Special nodes¶

DagSim has three special types of nodes that could be useful in simulations, namely a Selection node, a Missing node, and a Stratify node. A Selection node allows the user to simulate selection bias in the simulated data based on some user-specified criteria.

On the other hand, and as the name suggests, a Stratify node allows the user to easily stratify the resulting data set into different strata, again according to user-specified criteria. The results will be returned as a dictionary of different dictionaries, one for each stratum, and the samples from each stratum are saved in a separate .csv file.

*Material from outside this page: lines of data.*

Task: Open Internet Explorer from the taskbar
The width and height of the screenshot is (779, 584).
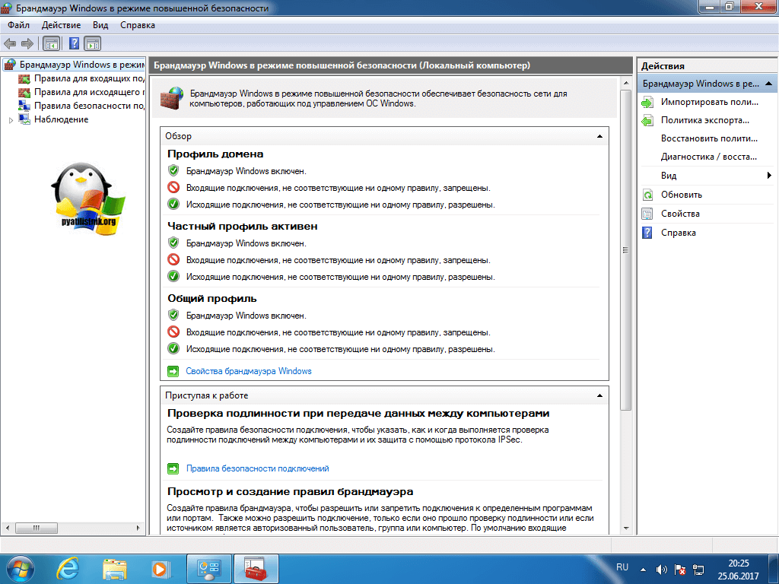Action: [69, 568]
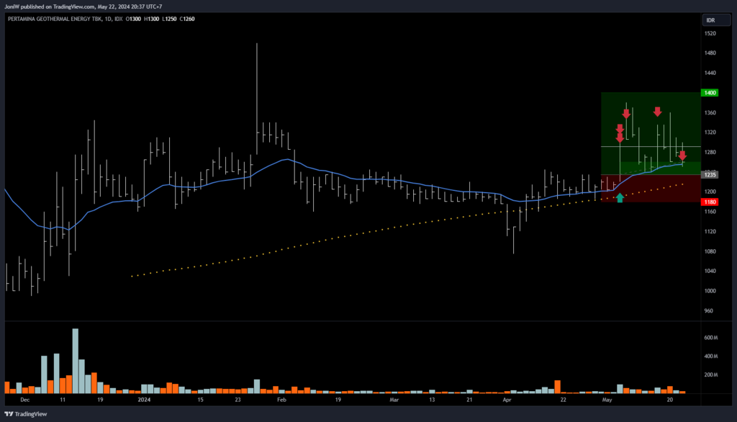Click the IDX exchange label in the chart legend
The width and height of the screenshot is (737, 422).
[119, 19]
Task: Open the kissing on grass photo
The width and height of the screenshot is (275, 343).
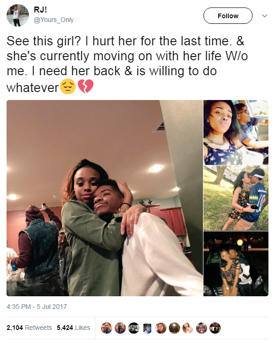Action: point(236,198)
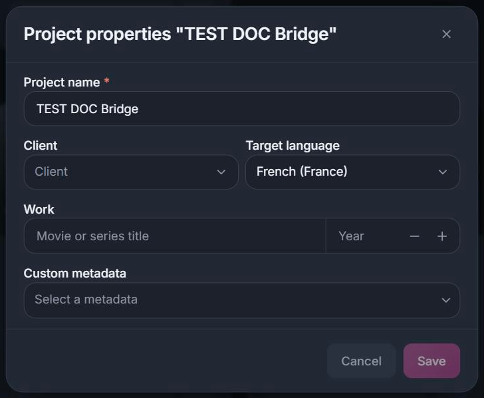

Finally, a Missing node allows the user to drop some values from the resulting dataset and replace them by NaN, again based on the criterion set by the user.

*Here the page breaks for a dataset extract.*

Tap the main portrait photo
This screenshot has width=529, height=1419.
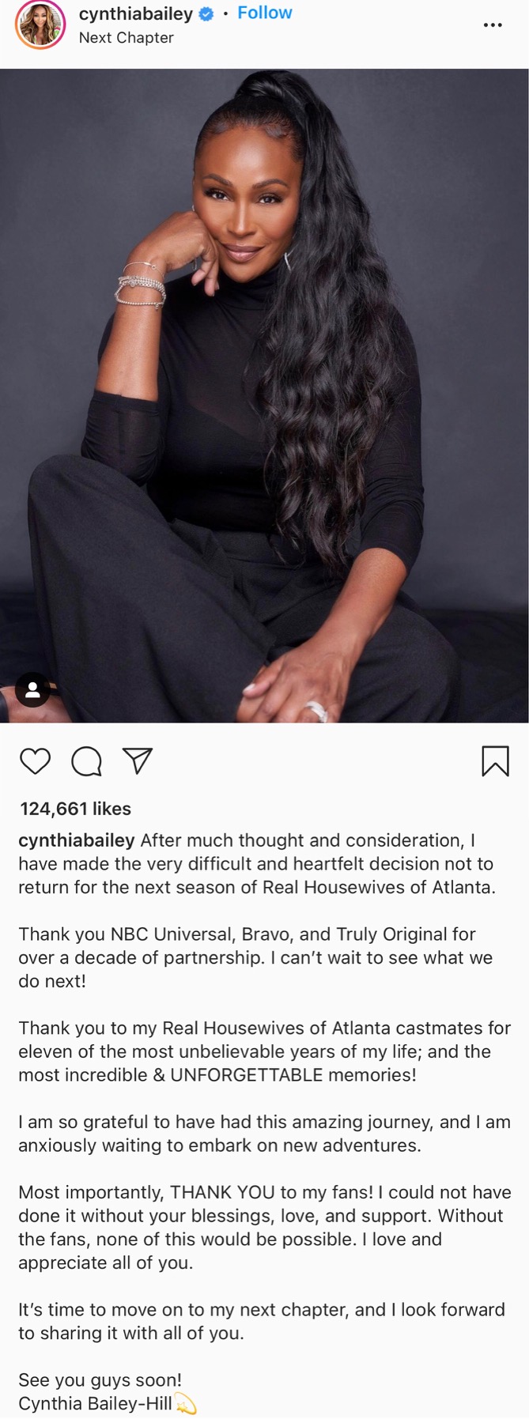(x=264, y=395)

In this tutorial, you will learn how to use each of these nodes. If you are not familiar with how to specify a simulation using DagSim, see this.

Selection¶

Similar to a Node node, to define a Selection node, you need to specify the following:

name (str): A name for the node.

function: The function to evaluate to get the value of the node. This function should return True to keep and False to discard a sample. Note that here you need to specify only the name of the function without any arguments.

args (list) (Optional): A list of positional arguments. An argument can be either another node in the graph or an object of the correct data type for the corresponding argument.

kwargs (dict) (Optional): A dictionary of key word arguments with key-value pairs in the form “name_of_argument”:value. A value can be either another node in the graph or an object of the correct data type for the corresponding argument.

visible (bool) (Optional): Default is True to show the node when drawing the graph. False hides the node in the graph.

The difference from a Node node is that the function here should return a boolean; True to include a sample, and False to discard a sample.

The following code shows an example where only the samples that have a value of node Y greater than a certain threshold are included in the data set.

import dagsim.base as ds
import numpy as np


def add(param1, param2):
    return param1 + param2


def square(param):
    return np.square(param)


def is_greater_than2(node, threshold):
    if node < threshold:
        return True
    else:
        return False


A = ds.Node(name="A", function=np.random.normal)
B = ds.Node(name="B", function=np.random.normal)
C = ds.Node(name="C", function=add, kwargs={"param1": A, "param2": B})
D = ds.Node(name="D", function=square, kwargs={"param": C})
SB = ds.Selection(name="SB", function=is_greater_than2, kwargs={"node": C, "threshold":2})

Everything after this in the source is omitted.